座長:高畑暁子(京都府立医科大学 放射線診断治療学)

[P-2-090] 子宮癌肉腫のMR所見の検討:拡散強調像とMRスペクトロスコピーを含めて

竹内麻由美, 松崎健司, 原田雅史 (徳島大学医学部 放射線科)

癌肉腫は子宮肉腫で最多の高悪性度腫瘍であり、子宮内膜癌との鑑別が問題となる疾患である。今回我々は子宮癌肉腫のMR所見についてDWIとMRSを含めて検討した。組織学的に診断された癌肉腫11症例に対し、臨床用3T装置を用いてDWI(b=800)およびMRS(PRESS, TE=144ms)を施行し、内膜癌48症例と対比検討を行った。

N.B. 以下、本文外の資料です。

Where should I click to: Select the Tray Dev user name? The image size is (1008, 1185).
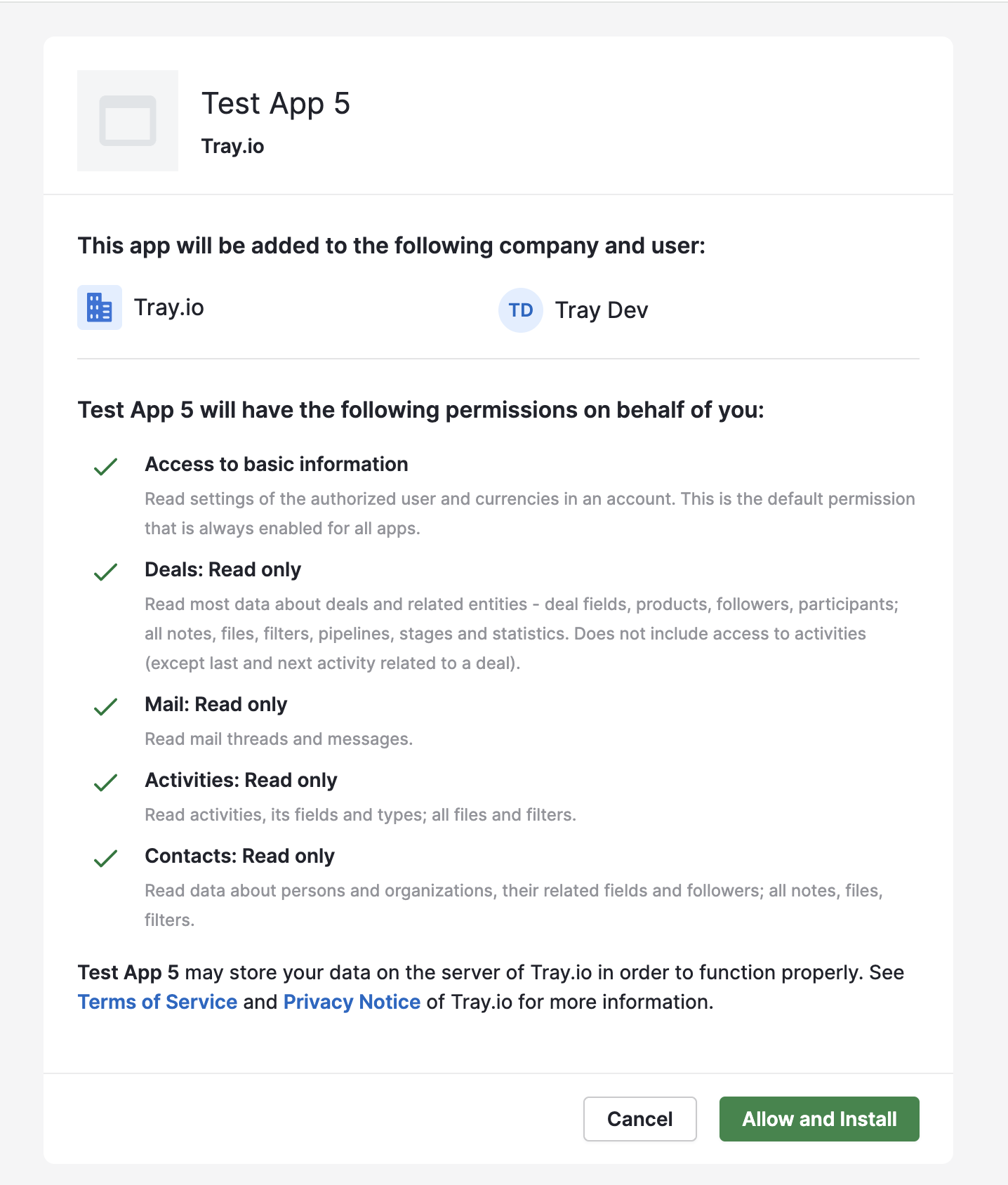pyautogui.click(x=602, y=310)
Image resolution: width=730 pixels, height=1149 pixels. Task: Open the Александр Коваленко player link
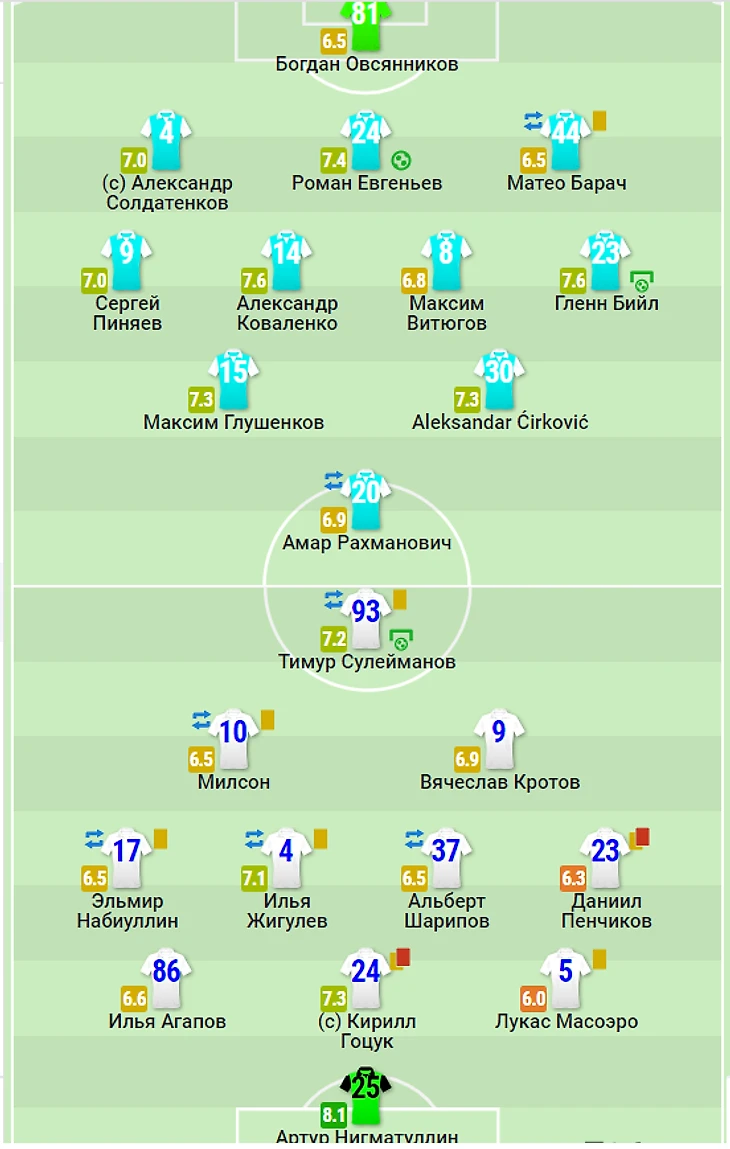(287, 313)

また形態および内部の性状、造影効果(10例)についても検討した。癌肉腫11例中8例(73%)は外向性発育(広基性6、有茎性2)、3例(27%)が浸潤性発育を呈し、4例(36%)で分娩像を呈した。T1WIで高信号の出血は5例(45%)、T2WIにて嚢胞形成は8例(73%)でみられた。造影では7例(70%)で主に筋層と同程度の強い造影効果を呈し、3例(30%)では主に弱い造影効果を呈したが内2例で一部に強い造影域を伴っていた。また8例(80%)で壊死を反映した不染域を認めた。DWIでは癌肉腫、内膜癌ともに全例で強い高信号を呈した。癌肉腫のADC値は0.92/0.73(mean/minimum)であり、内膜癌(0.84/0.72)と有意差を認めなかったが、G1内膜癌28例(0.88/0.75)およびG2以上の内膜癌20例(0.79/0.67)との比較ではmean ADCがG2以上症例より有意に高く(p<0.05)、悪性度に比して高い傾向を認めた。癌肉腫では10例でMRSが評価可能であり、cholineの定量値が癌肉腫(5.38 mM)では内膜癌(11.53 mM)より有意に低かった(p<0.001) 。Lipidのピークは内膜癌の26例(54%)、癌肉腫全例で検出され、内膜癌では13例(27%)、癌肉腫では9例(90%)で高いピークを認めた。悪性度に比して高めのmean ADCと低めのcholineはいずれも組織レベルでの壊死や出血、嚢胞、間質成分などの混在によるROI内の腫瘍細胞の減少を反映し、癌肉腫の組織学的特徴に合致するものと考えられ、高悪性度を示唆する壊死を反映した高いlipidのピークの存在と、MRIで描出される特徴的な形態および内部の性状が診断に有用と考えられた。